# 2 Ponies found



## jen_2007 (1 June 2014)

2 ponies approx 11.2hh found wandering the road this morning near the Milbourne Common Wood in Braydon SN16. They are in good condition and also shod and are well behaved and easy to handle.  I've asked everyone in the vicinity but no one knows them. I've also put it up on the local riding clubs fb pages and reported it to the Wiltshire police. So I'm hoping that the owners will look in one of these places to find them. We are horsey so at the moment they're in my field being well looked after. Now fingers crossed that we can find their owners,


----------



## DebbieCG (1 June 2014)

Have you reported the details to Wiltshire Horsewatch?   Facebook link here:

https://www.facebook.com/pages/Wiltshire-Horsewatch/124761100905641


----------



## DebbieCG (1 June 2014)

SUPPLIED RECORDS.
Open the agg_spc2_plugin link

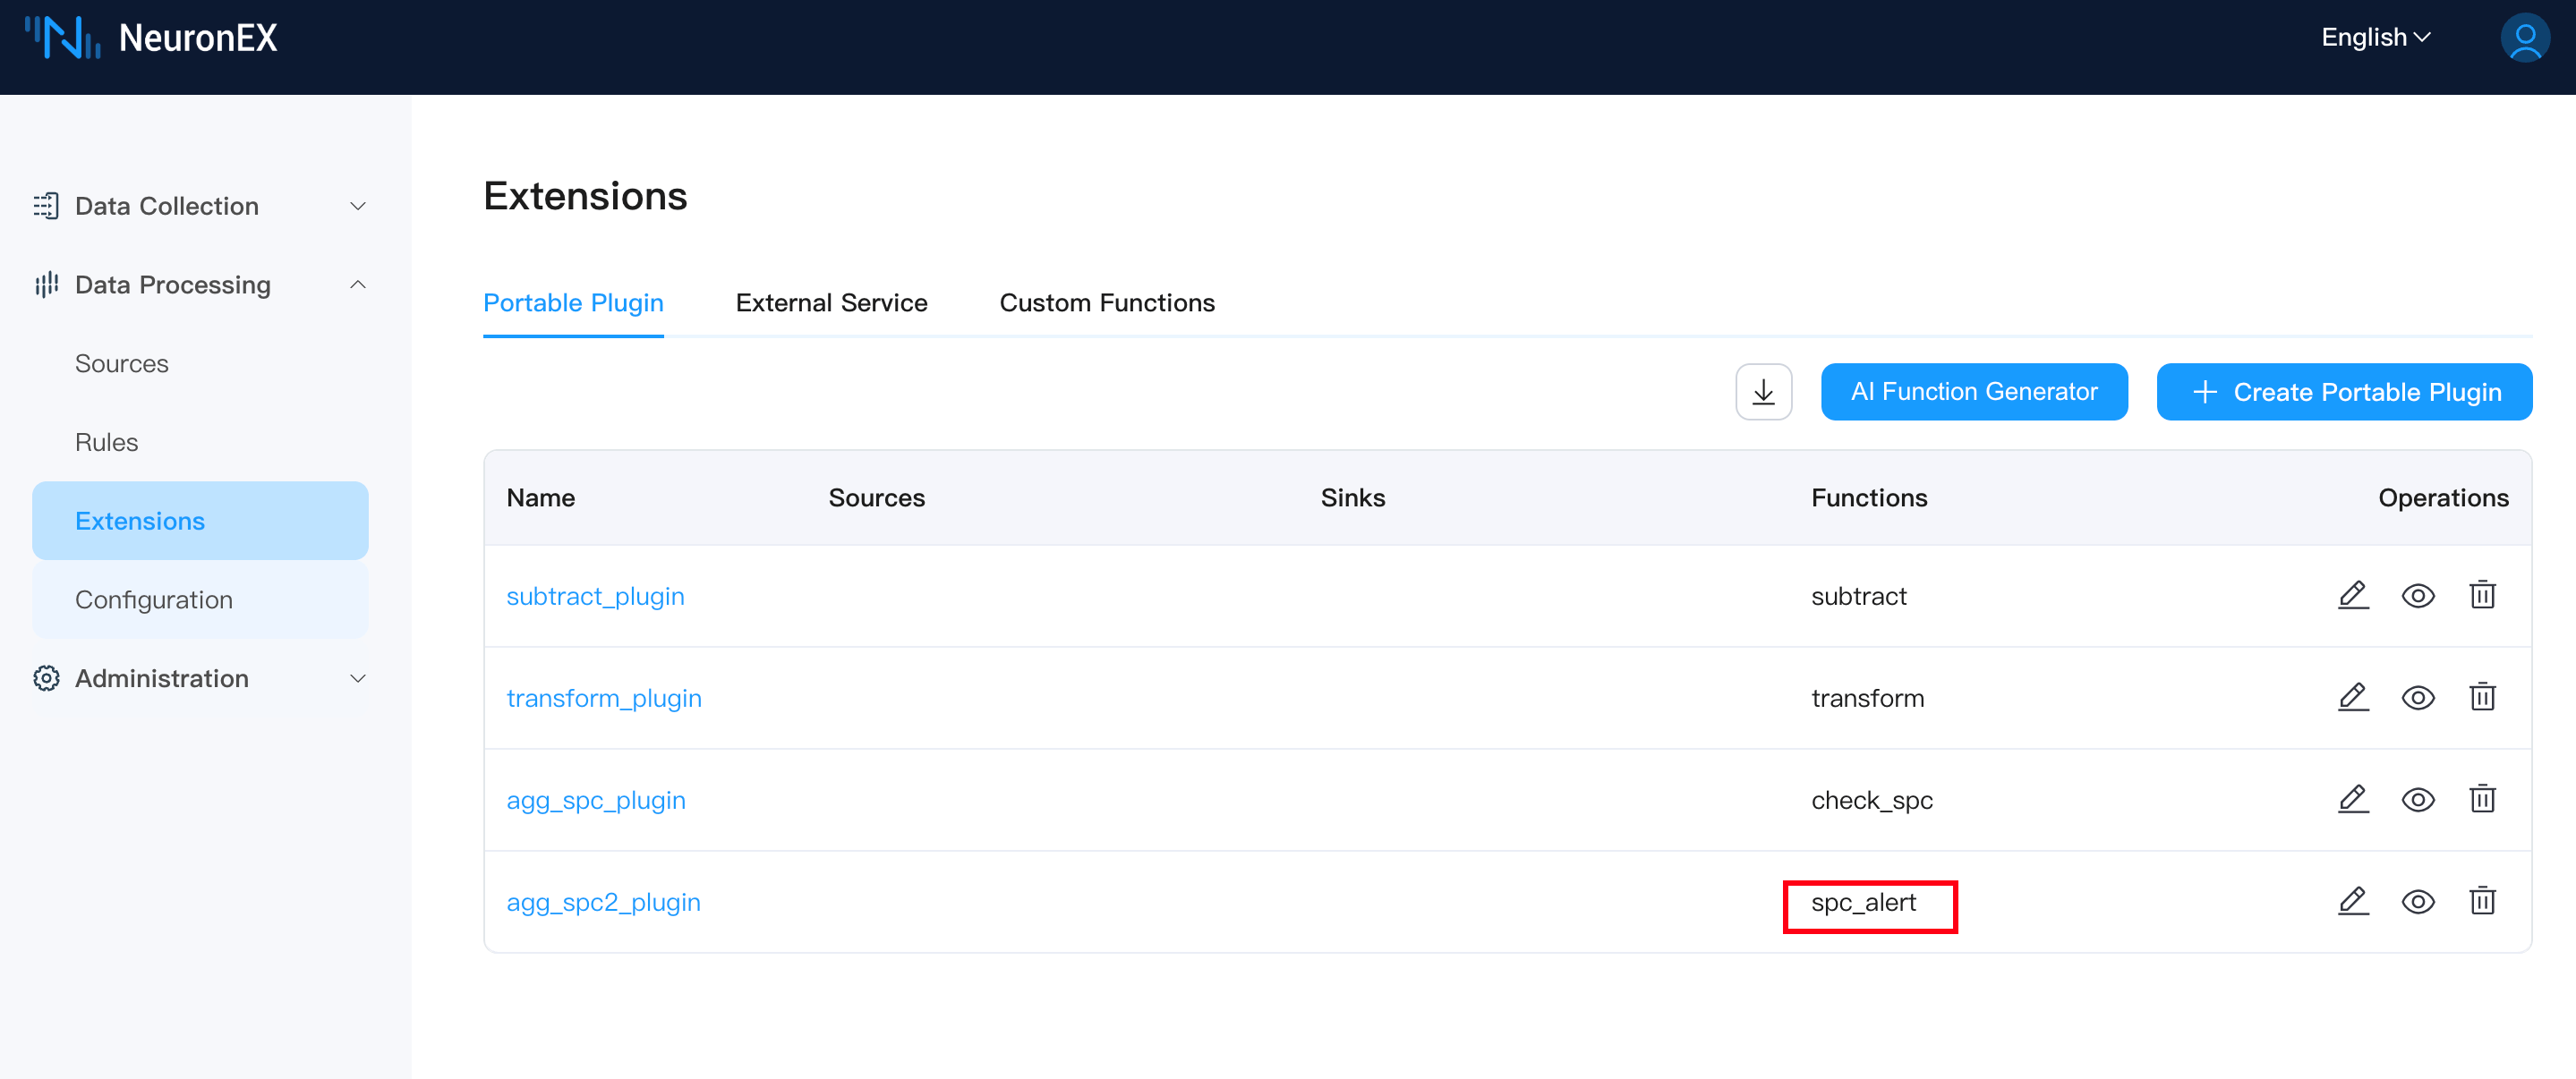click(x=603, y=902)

...

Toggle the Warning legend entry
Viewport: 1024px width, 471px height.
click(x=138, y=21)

EXERCISE REQUIREMENTS.
**1.** Answer from the found-ponies thread:
(a) About how tall are the two ponies?
(b) Near what wood were they found wandering?
(c) What group does DebbieCG ask whether the details were reported to?
**2.** Supply a continuation of the found-ponies thread by writing the post under its last heading.
The items play no part in what is asked here.

PER-TASK OUTPUTS.
**1.**
(a) About 11.2hh.
(b) The Milbourne Common Wood in Braydon SN16.
(c) Wiltshire Horsewatch.

**2.**
Wiltshire Horsewatch contact details:

http://www.wiltshirehorsewatch.co.uk/contactus.htm


----------



## jen_2007 (1 June 2014)

thank you, I'll bear that in mind for next time. The ponies have just been reunited with their very happy owner


----------



## Adopter (1 June 2014)

Nice to have a happy result, poor owner must have been so worried.


----------



## Princess16 (15 October 2014)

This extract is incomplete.